**HOW TO COMPLETE THIS TASK:** In the landfill gas excerpt below, what did LFG produce more electricity than in 2013?

Then, the fun begins:

1. The gas is de-watered, filtered and pressurized.
2. In many applications, the gas is simply flared to downgrade its global warming potential.
3. Forward-thinking engineers, however, devised several ways to capture the energy stored in LFG. Most commonly, the gas is used as fuel in an internal combustion engine or a steam-driven turbine to create electricity. Another common application is fuel for a boiler, which only creates heat, and may be used for brick manufacturing, steel production, heating greenhouses, etc.
4. Alternative uses for LFG are growing. Filtered LFG can substitute as compressed (CNG) or liquid (LNG) natural gas for residential heating and automobile fuel.

The Advantages of Landfill Gas

Generates Cheap Electricity

Landfills with LFG collection systems already operate in almost every state. In 2013, LFG produced more electricity than all domestic photovoltaic solar power, and the EPA estimates there remains growth for at least 1,000 megawatts of power, enough energy for up to 700,000 homes.

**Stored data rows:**
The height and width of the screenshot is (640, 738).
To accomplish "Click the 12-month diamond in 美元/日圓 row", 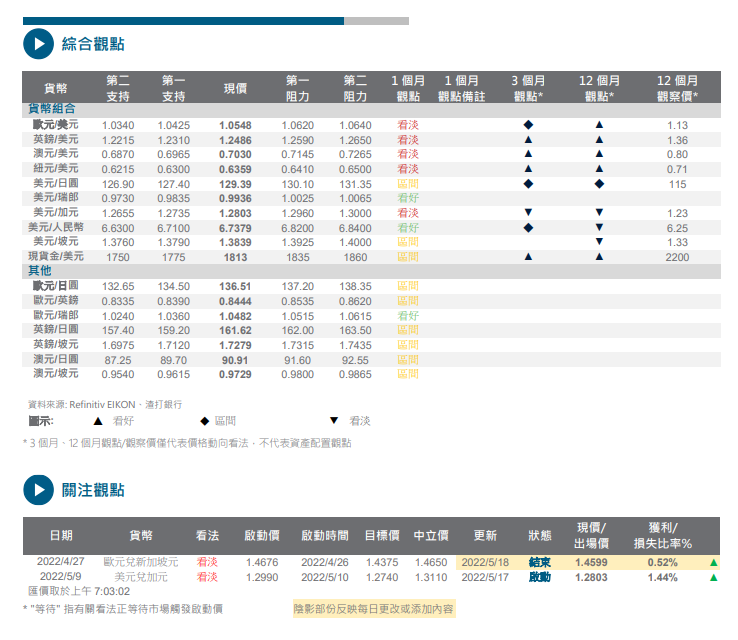I will (x=598, y=184).
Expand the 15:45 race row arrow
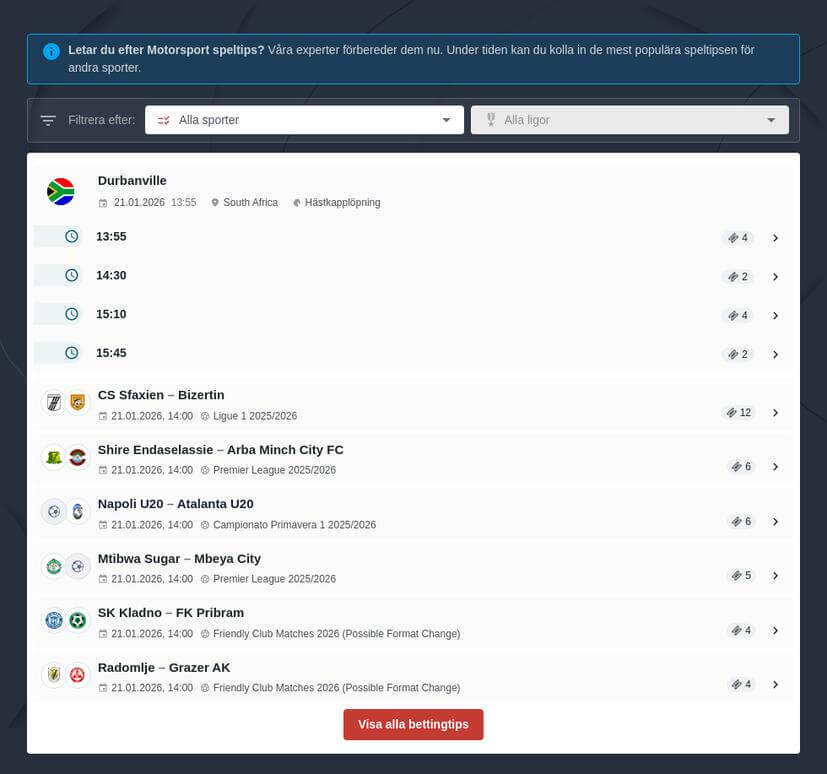The image size is (827, 774). click(775, 355)
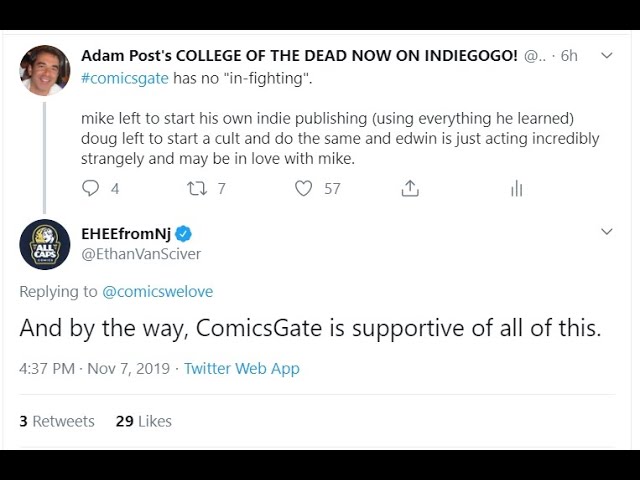This screenshot has width=640, height=480.
Task: Open the All Caps Comics avatar
Action: click(45, 244)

**WRITTEN ANSWER:** All domestic photovoltaic solar power.